Render the stretch of lines from the one containing "How do I perform: Click" through the one containing "(x=1006, y=361)" as a JSON list of strings, one string per line, with blank lines omitted. Leave the pictures out of the answer.

- INFORMATION GIVEN -
☆ ☆ ☆ ☆ ☆

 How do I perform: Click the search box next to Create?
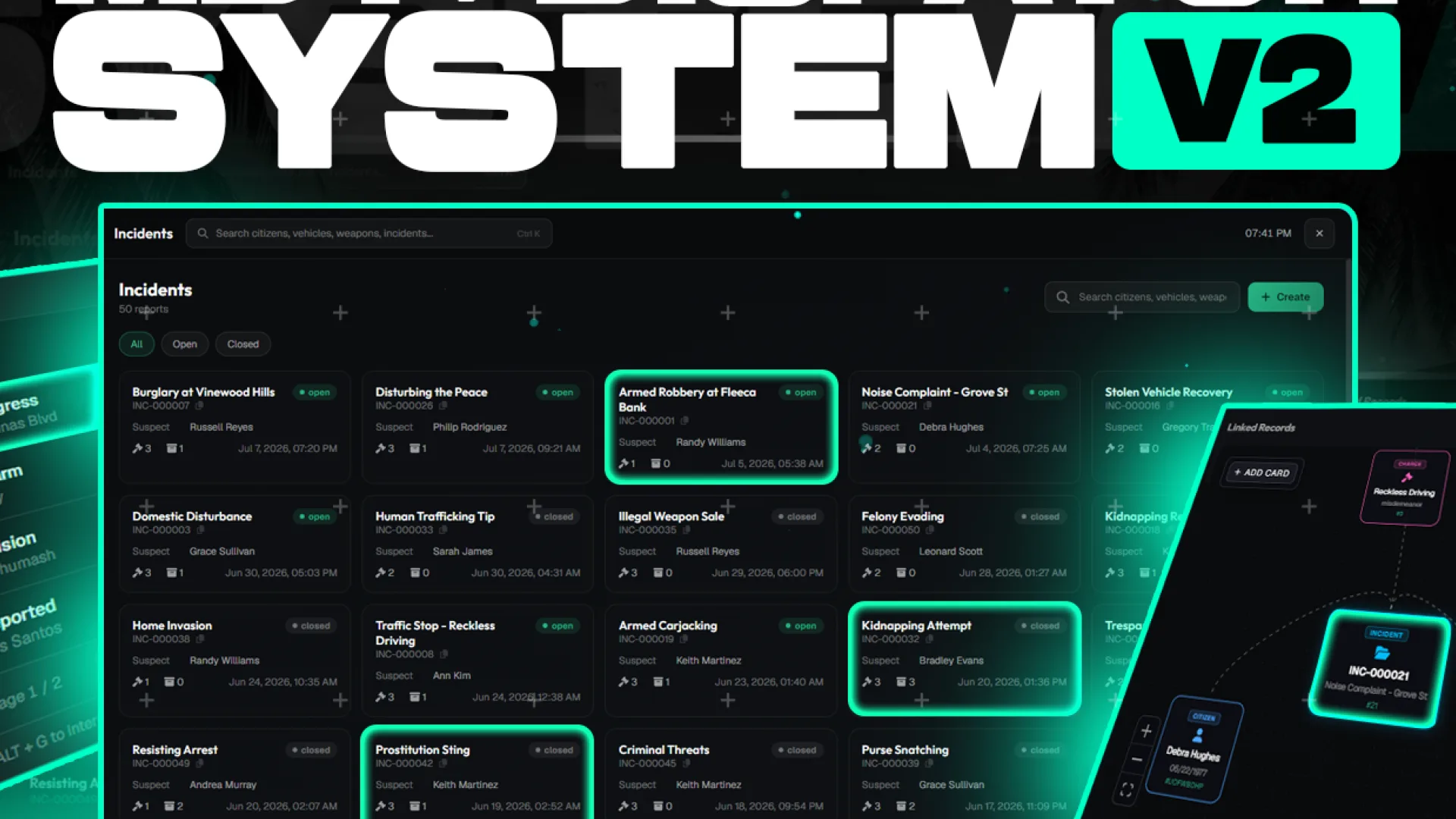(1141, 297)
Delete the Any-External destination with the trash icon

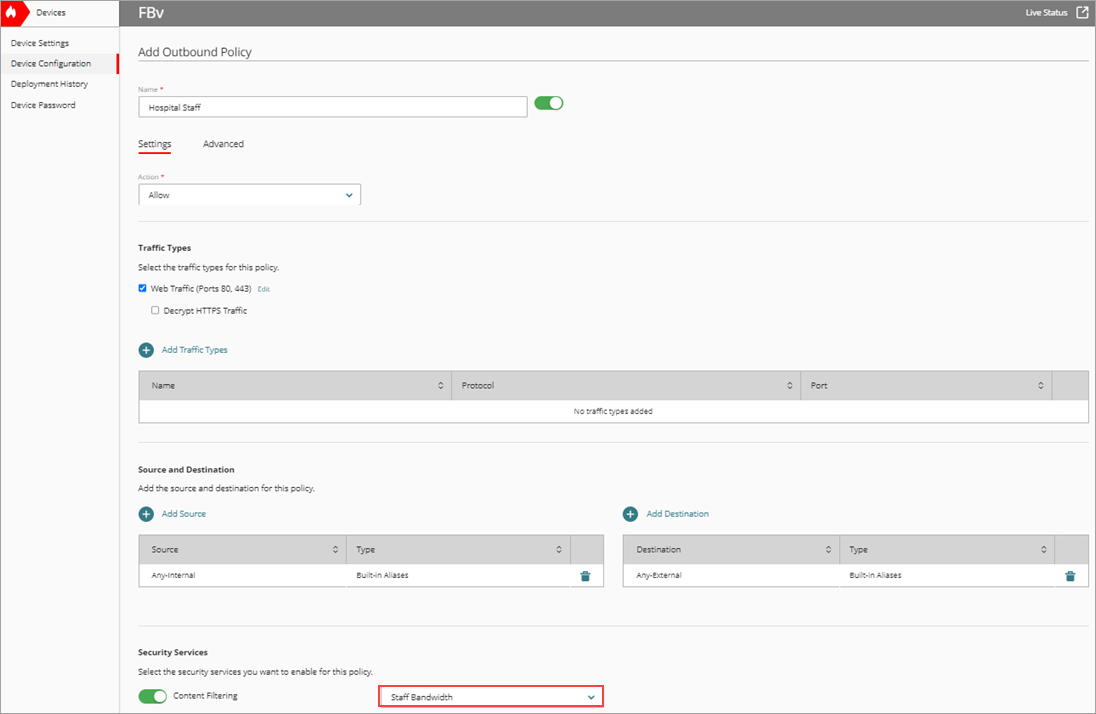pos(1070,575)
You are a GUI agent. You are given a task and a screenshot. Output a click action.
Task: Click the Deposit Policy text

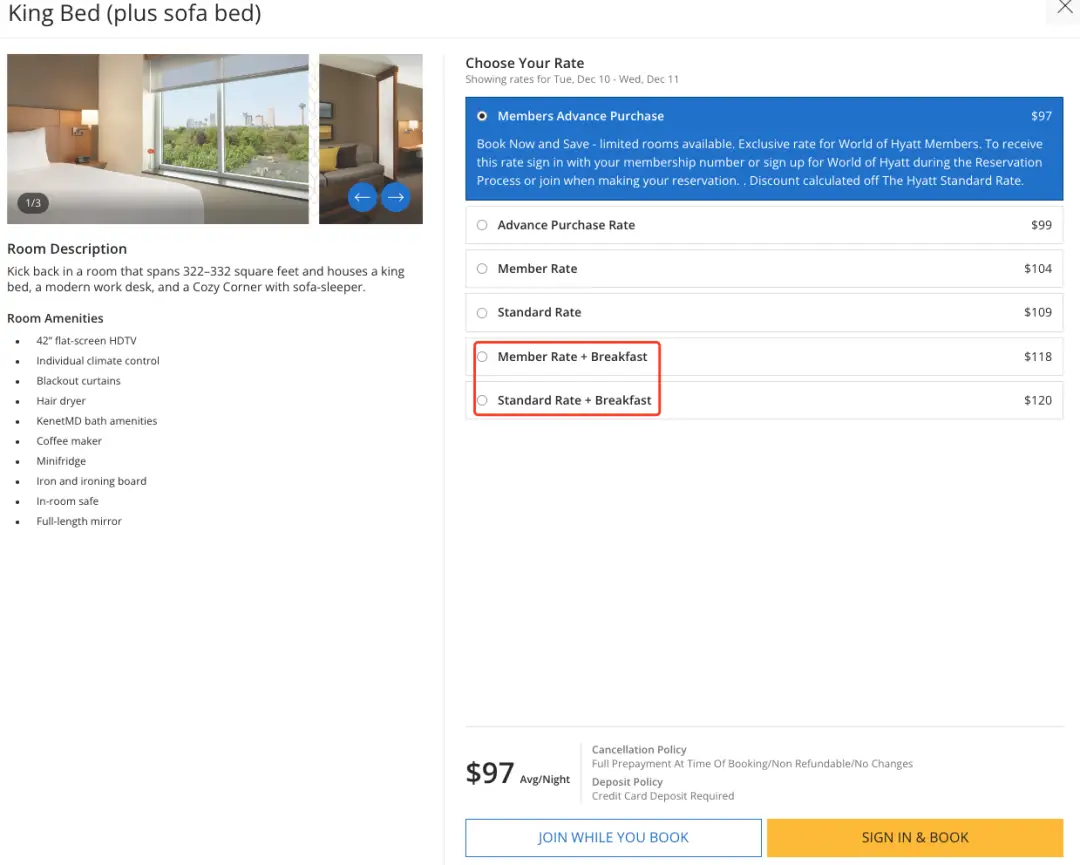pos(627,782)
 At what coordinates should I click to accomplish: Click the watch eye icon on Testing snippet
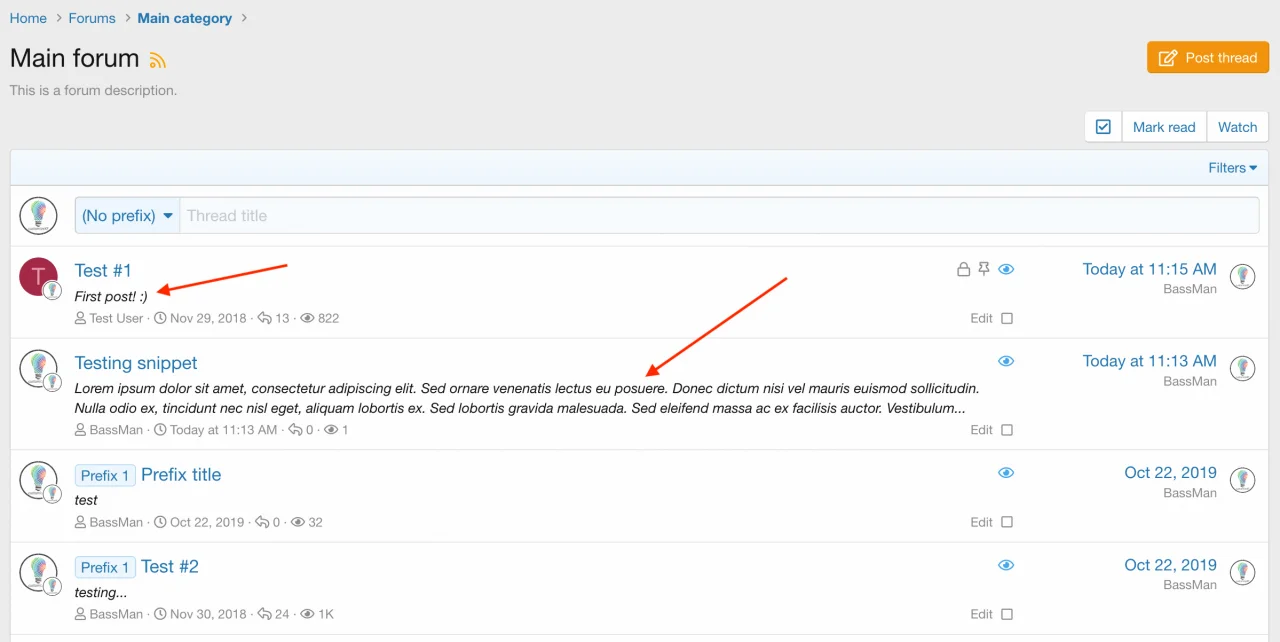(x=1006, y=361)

☆ ☆ ☆ ☆ ☆

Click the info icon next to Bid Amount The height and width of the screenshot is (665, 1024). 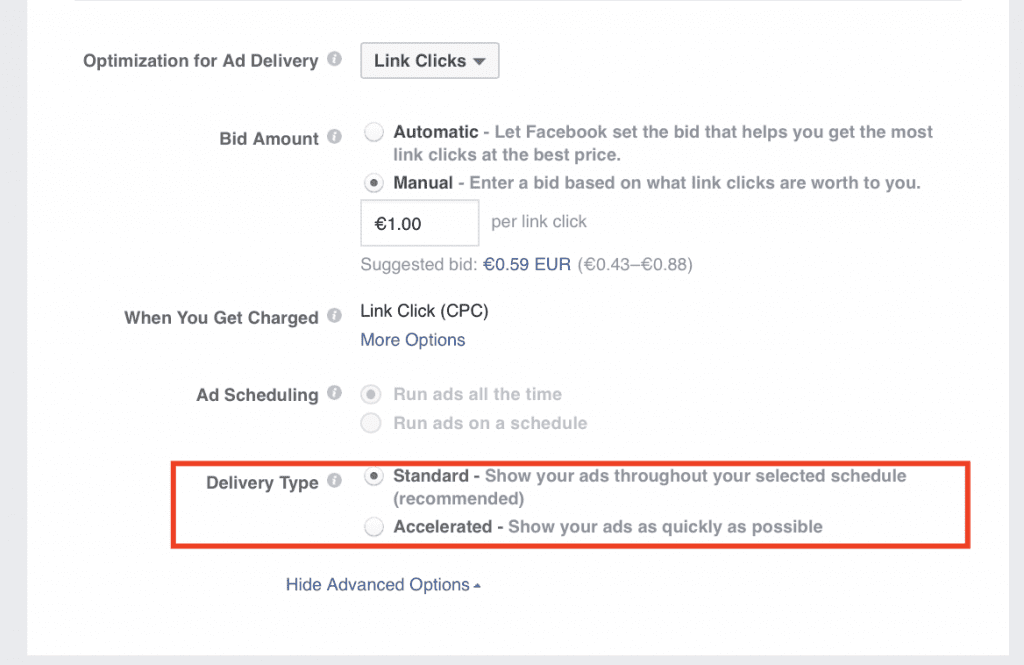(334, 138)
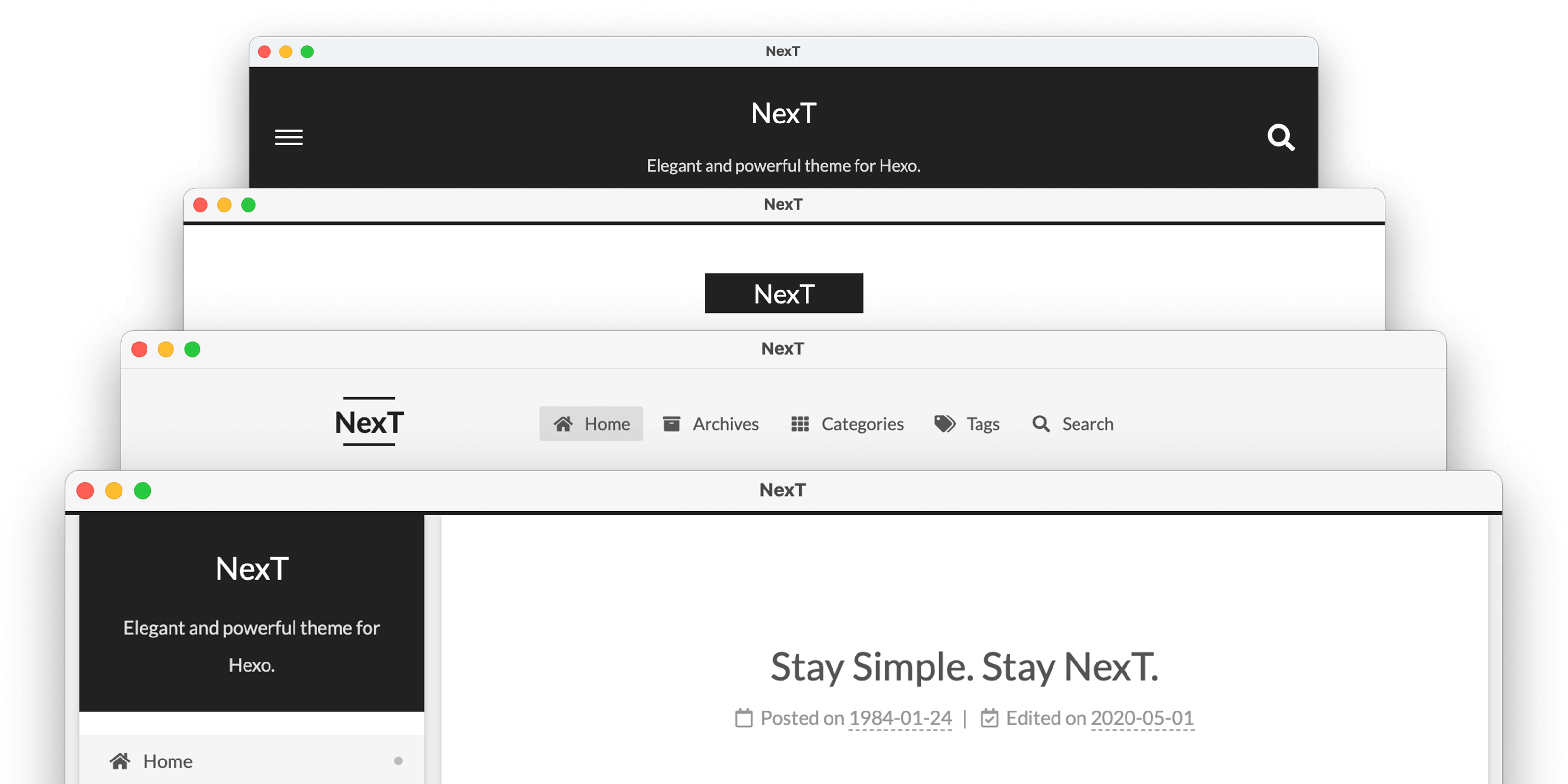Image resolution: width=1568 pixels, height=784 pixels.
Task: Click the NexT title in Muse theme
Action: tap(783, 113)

☆ ☆ ☆ ☆ ☆

- WORKED ANSWER -
[
  " How do I perform: Click the search box next to Create?",
  "(1141, 297)",
  "Delete the Any-External destination with the trash icon",
  "pos(1070,575)",
  "You are a GUI agent. You are given a task and a screenshot. Output a click action.",
  "Task: Click the Deposit Policy text",
  "pos(627,782)",
  " At what coordinates should I click to accomplish: Click the watch eye icon on Testing snippet",
  "(x=1006, y=361)"
]